MSUM Looking For New Safety app After Passing on Bluelight
MSUM officials say the school is in need of a safety app for its students.
The school tired an app last spring called Blue Light but didn’t get response it hoped for.
To see if the Blue Light safety app was a right fit, MSUM participated in a pilot program before they decided to subscribe.
Interim public safety director Karen Mehnert-Meland says during that period only 51 students used the app, which wasn’t worth the $10,000 investment.
“Saw that we had just that few of users,” she says. “We went back and forth that would have been rather expensive, and we decided to kind of put a pause on it.”
She says when it comes to why students didn’t take to the app, she doesn’t’ feel that it was due to a lack of promotion.

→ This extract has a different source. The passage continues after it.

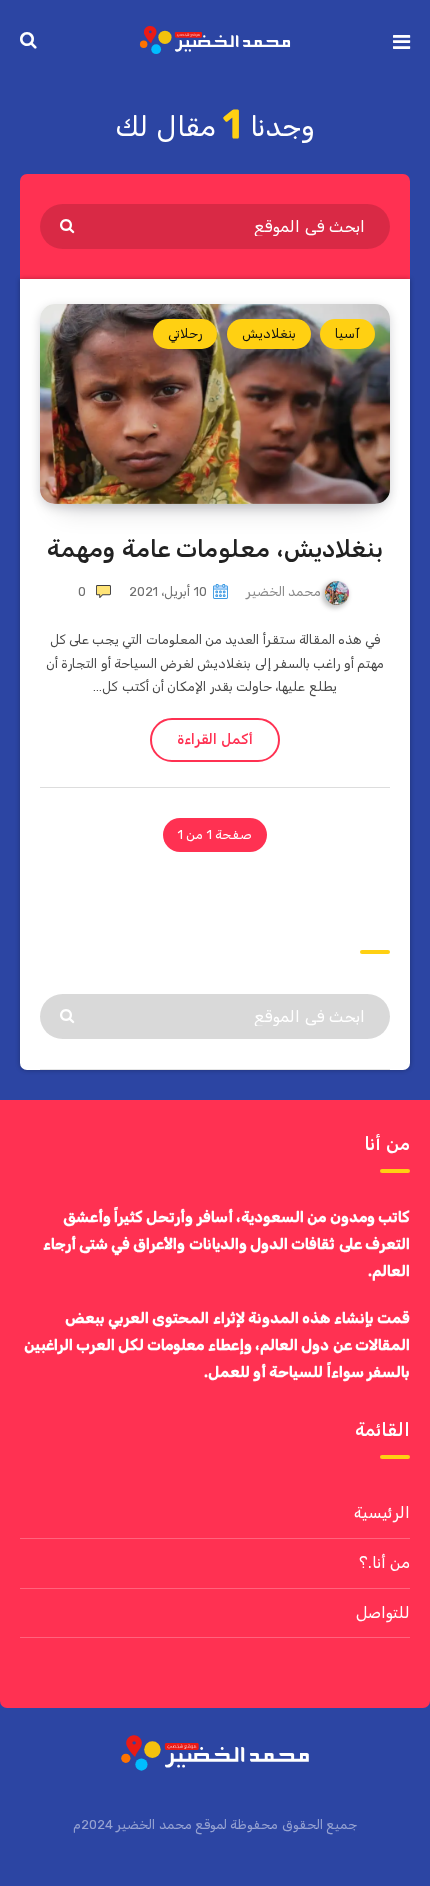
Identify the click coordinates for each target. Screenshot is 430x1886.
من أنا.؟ (384, 1562)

She says, “Publicity was well done, and just for whatever reason students didn’t choose to download it.”
One MSUM student we spoke to says if she would have heard about the APP she definitely would have used it.
“For your own safety, and being a girl. I probably would of downloaded it if I would of heard more about it before today,” said Michaela Hauge, student at MSUM.
Mehnert-Meland says the school has reached out to its neighboring colleges to see what they are using.
NDSU is currently subscribed to the Path Light safety app.
Mike Borr Director of Police and Safety at NDSU says they’re app has over 300 users.
He says the successful piece has been the ability to tie the app to their student-card access system.
“It’s that integration piece where it ties in portions of our system. That really gives us the benefit that we’re seeing in terms of being able to respond,” said Borr.
Karen says moving forward the school is still looking into other apps that they hope will be more successful.
Students and faculty at MSUM can still download the blue light app, but will have to pay safety feature through their app store.